Green walls and facades help with passive cooling.
Vertical gardens are another way to reduce the amount of summer heat entering a home.
Green walls are made from rows and columns of pots attached to a wall. An irrigation system keeps everything watered as this can be quite a tough environment for plants. Funnily enough, some vertical gardens need extra lighting as they are installed on walls between buildings where natural sunlight is in short supply.
A green facade is a variation on this style of garden. The facade is just a trellis installed close to the wall so that climbers can gradually cover the surface. That would seem to be a lower cost option than a green wall.
Go native for the plants.
Choose Australian native plants for a green roof or wall because they evolved to survive in such a wide variety of situations.

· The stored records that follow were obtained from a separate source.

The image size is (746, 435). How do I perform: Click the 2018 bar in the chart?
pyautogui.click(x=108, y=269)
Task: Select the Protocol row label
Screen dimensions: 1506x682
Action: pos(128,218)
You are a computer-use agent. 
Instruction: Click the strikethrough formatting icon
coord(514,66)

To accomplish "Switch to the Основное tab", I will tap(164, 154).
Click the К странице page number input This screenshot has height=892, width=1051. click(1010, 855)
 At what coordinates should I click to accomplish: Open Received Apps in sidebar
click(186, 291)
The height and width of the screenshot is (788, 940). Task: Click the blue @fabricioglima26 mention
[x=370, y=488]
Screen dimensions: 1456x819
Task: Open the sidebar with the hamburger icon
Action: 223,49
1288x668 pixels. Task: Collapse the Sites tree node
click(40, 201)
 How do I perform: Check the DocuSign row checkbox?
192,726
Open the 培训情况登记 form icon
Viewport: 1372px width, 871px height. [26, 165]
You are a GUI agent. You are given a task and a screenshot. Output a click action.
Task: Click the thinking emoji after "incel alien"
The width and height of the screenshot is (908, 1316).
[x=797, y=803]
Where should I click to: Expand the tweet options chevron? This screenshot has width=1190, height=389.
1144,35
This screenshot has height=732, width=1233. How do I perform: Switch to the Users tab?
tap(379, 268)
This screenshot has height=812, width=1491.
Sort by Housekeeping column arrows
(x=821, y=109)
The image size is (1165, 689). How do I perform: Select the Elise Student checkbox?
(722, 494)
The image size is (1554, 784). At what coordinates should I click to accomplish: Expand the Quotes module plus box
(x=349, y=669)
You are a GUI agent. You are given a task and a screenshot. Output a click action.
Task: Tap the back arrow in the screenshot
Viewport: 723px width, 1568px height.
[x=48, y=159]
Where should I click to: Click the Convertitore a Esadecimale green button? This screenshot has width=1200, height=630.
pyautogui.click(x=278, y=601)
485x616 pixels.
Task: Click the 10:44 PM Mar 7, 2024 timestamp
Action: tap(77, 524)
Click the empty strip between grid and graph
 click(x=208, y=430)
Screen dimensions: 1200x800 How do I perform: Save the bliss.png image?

The trick is to select ones that are best suited for the likely conditions. Thinking about the amount of sunlight, wind and rain for the area will help with deciding what plants will not just survive but thrive.
A raingarden filters water from the roof.
Paul also touched on raingardens which can be used to filter rain collected on the roof before it enters the storm water system. Melbourne Water has lots of information about the benefits and various ways to create a raingarden.
Which ideas are we going to use?
We are going to take up the idea of a green facade. This will be a relatively inexpensive addition to the western wall of our units. The climbers will reduce the heat load on the wall during summer by shading the wall during the afternoon as the sun sets.
The other ideas are interesting but not appealing enough for us to include them in the current design package.
In the future though, who knows? I might install a modular green roof to enjoy some greenery while I’m upstairs maintaining the solar panels.